--- Exercise data ---
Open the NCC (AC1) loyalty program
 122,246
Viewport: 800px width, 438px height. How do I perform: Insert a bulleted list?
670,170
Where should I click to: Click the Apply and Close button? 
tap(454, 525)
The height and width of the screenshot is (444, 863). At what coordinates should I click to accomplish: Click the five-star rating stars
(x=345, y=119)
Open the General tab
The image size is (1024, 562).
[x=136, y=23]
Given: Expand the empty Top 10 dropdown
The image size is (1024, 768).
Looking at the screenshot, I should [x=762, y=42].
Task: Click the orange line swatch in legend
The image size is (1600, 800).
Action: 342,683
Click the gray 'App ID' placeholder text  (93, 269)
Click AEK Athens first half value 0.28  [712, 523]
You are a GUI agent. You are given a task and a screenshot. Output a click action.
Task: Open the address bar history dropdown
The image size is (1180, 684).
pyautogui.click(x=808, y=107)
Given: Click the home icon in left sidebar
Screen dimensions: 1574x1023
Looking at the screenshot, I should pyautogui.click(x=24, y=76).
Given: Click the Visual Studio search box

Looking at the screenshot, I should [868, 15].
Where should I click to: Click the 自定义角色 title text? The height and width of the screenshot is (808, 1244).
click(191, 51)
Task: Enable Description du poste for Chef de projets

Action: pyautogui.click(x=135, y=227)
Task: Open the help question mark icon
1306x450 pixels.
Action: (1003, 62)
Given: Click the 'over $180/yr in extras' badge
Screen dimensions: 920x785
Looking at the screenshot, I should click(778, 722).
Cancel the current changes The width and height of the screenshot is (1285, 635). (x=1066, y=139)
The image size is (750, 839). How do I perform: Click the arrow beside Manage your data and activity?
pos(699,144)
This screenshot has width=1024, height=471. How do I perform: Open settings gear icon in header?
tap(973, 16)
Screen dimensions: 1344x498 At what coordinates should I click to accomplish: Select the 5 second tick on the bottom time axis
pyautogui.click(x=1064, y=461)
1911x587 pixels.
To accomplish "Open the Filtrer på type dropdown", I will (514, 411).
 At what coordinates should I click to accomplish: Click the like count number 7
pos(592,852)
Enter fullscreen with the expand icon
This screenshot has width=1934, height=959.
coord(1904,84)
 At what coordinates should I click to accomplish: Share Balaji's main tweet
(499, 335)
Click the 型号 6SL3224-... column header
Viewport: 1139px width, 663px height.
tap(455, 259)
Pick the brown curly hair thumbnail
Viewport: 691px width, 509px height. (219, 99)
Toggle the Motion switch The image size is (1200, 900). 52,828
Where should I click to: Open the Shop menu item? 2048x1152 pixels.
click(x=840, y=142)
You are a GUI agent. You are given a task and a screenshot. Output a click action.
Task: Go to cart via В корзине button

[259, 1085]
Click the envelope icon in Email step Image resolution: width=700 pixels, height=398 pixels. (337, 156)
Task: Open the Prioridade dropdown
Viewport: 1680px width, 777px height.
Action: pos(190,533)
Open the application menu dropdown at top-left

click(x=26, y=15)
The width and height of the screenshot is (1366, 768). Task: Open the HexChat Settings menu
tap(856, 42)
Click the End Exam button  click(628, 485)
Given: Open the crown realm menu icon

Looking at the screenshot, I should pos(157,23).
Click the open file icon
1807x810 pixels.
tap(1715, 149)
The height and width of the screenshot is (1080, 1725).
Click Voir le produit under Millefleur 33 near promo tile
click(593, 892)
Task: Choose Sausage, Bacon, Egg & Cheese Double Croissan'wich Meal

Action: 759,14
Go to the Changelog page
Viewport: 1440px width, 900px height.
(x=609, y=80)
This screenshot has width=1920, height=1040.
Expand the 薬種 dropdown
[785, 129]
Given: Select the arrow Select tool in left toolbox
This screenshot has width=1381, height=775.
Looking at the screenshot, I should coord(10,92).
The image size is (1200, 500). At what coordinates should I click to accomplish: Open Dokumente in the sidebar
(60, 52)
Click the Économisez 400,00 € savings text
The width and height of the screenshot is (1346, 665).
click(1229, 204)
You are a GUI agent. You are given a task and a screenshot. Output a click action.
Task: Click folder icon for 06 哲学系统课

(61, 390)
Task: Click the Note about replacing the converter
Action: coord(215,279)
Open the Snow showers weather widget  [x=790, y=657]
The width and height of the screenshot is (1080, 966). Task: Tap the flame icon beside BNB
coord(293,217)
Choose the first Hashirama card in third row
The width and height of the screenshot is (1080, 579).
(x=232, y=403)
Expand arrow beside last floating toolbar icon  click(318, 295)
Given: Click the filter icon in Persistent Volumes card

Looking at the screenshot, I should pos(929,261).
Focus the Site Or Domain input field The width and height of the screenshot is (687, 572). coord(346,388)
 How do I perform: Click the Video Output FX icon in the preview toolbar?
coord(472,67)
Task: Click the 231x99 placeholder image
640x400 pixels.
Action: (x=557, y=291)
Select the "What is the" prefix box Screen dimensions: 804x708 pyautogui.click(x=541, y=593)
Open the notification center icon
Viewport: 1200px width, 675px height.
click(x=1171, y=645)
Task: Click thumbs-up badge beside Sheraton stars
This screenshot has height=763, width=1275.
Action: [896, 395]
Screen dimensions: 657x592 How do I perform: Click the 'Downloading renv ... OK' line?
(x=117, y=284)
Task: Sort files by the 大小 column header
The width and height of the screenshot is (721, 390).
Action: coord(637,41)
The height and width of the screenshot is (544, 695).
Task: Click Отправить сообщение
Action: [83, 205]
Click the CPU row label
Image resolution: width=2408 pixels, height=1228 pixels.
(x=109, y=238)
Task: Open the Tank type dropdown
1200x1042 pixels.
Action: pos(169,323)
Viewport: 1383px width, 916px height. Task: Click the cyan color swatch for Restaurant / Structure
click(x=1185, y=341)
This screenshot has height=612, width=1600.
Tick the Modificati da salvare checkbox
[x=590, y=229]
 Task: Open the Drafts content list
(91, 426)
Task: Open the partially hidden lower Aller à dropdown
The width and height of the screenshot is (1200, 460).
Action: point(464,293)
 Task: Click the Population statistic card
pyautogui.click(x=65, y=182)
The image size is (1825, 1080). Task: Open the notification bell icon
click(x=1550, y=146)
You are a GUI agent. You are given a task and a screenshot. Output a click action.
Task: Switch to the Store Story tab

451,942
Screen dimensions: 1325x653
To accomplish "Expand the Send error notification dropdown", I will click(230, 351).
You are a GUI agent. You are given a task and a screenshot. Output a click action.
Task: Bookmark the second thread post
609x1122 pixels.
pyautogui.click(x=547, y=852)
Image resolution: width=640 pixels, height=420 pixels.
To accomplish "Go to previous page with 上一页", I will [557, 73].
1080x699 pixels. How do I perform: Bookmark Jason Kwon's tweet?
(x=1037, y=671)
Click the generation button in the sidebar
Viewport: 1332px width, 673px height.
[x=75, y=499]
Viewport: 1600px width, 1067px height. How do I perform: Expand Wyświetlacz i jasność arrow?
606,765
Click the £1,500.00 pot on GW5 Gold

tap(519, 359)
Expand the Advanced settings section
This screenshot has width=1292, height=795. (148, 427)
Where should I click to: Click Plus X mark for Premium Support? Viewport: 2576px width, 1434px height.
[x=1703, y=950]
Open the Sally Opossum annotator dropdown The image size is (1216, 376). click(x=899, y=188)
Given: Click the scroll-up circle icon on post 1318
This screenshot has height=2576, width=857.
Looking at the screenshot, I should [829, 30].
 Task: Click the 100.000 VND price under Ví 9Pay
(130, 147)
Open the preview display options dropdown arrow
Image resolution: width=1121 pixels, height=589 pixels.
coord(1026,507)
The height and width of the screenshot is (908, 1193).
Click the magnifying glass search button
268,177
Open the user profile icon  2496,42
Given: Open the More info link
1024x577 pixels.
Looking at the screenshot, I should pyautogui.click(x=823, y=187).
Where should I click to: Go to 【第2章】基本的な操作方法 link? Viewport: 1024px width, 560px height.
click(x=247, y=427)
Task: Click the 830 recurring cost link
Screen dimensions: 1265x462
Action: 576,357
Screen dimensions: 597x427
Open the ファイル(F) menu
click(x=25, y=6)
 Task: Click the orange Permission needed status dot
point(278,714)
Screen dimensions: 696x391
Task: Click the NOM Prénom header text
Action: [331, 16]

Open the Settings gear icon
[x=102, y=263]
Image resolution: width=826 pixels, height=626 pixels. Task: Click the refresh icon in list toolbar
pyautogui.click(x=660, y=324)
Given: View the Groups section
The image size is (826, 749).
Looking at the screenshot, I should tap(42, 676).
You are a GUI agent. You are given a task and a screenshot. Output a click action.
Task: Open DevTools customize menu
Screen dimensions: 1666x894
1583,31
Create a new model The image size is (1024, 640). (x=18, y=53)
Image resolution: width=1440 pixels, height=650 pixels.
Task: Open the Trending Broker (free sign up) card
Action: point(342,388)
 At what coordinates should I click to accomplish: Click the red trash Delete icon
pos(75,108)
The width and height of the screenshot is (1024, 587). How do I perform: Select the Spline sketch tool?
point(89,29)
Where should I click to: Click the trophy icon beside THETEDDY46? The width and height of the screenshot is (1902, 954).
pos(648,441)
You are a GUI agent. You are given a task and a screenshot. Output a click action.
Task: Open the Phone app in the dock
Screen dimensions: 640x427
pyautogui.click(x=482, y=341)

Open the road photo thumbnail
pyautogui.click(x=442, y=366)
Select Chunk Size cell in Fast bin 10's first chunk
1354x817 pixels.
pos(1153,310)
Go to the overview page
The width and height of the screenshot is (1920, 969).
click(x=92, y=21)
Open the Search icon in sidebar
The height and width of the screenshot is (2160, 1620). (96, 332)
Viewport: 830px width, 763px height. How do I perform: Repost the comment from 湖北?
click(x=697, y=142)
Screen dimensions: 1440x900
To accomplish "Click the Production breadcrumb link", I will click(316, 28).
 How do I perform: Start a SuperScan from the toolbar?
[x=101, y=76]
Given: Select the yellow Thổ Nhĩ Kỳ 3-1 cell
---
### Exercise goal
An exact copy of the lines above, from the one containing "804x708 pyautogui.click(x=541, y=593)" through the one containing "Task: Sort files by the 大小 column header", is the whole of the answer.

### Written response
Select the "What is the" prefix box Screen dimensions: 804x708 pyautogui.click(x=541, y=593)
Open the notification center icon
Viewport: 1200px width, 675px height.
click(x=1171, y=645)
Task: Click thumbs-up badge beside Sheraton stars
This screenshot has height=763, width=1275.
Action: [896, 395]
Screen dimensions: 657x592 How do I perform: Click the 'Downloading renv ... OK' line?
(x=117, y=284)
Task: Sort files by the 大小 column header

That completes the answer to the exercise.